TEXT SEGMENT

——

My rotten dad

 

January 28, 2008

 

You’re not supposed to have vivid memories that early in life.

But I do.

Perhaps it is because this is the only memory I have of my father, so my mind preserved it.

This is not a happy memory, and from what I can gather about my hard-drinking, hard-loving father, he wasn’t a very nice man.

Yet not until just before my mother died in late 2001, did I realize just how bad a character he was.

I had clues.

My mother and father fought a lot even before I was born, breaking up and coming back together, I supposed because they knew I was on the way.

The fact that Dad split and reneged on the $10 a week he agreed to pay in child support only showed he couldn’t be trusted.

My uncle Harry claimed Dad stayed around town for a while.

My mother fearing to go into one particularly neighborhood in Passaic thinking Dad might try to snatch me away – as if he REALLY had any desire to drag a kid around with him from bar to bar.

I must have sensed something wrong that day when Dad carried me down the alley to our 21st Street apartment.

I remember not his face, but his strong arms, and the narrow passage we traveled to reach the side door, behind which was a three room apartment with dark wall paper and a dilapidated stove.

——

RAW DATA
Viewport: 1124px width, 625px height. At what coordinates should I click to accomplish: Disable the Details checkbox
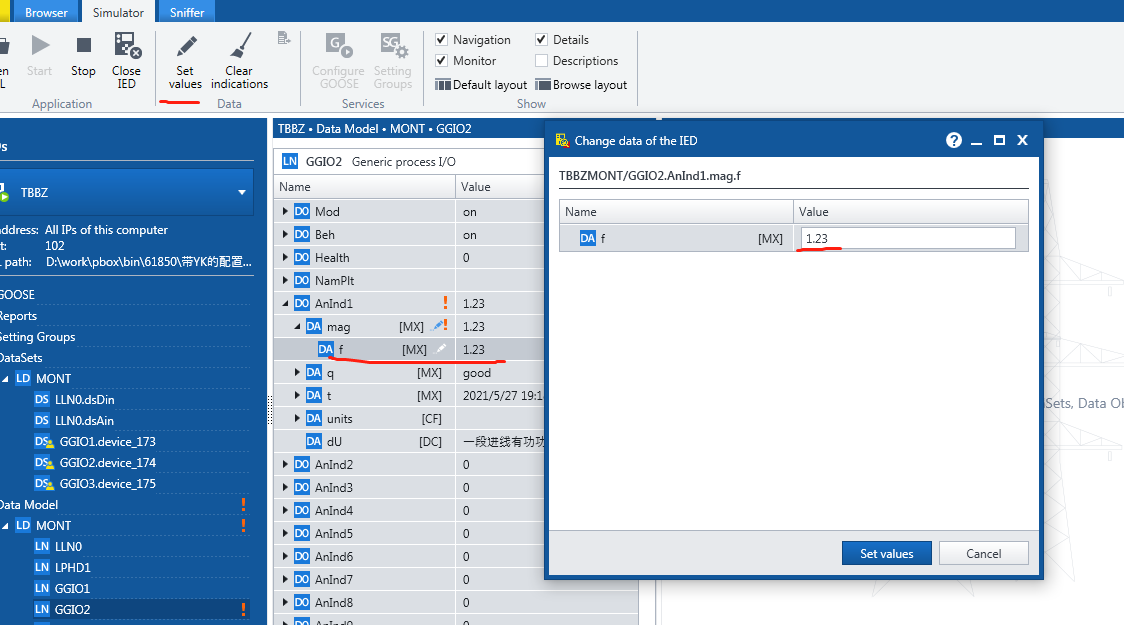542,40
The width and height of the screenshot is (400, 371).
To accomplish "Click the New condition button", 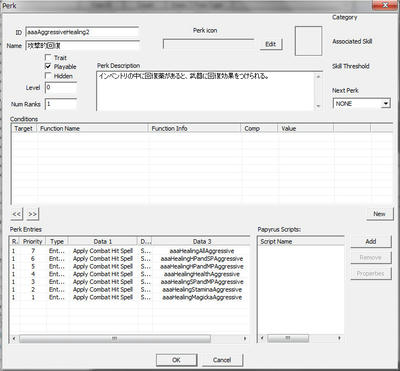I will [379, 214].
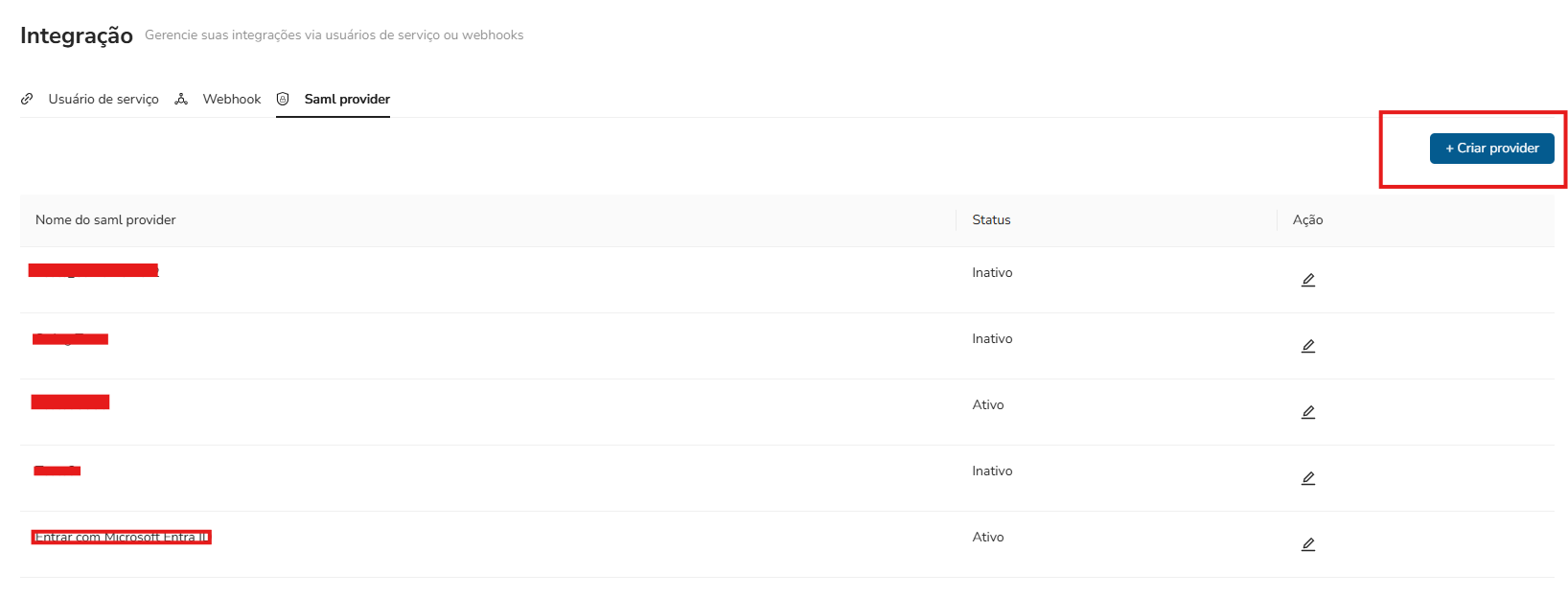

——

TASK BRIEF
Condense the paragraph of the memoir that begins "My mother and father fought a lot" into one shorter sentence that keeps its main facts. The data above is separate material from the memoir.

COMPLETED EXERCISE
My parents fought often even before my birth, repeatedly splitting up and reuniting, probably because they knew I was coming.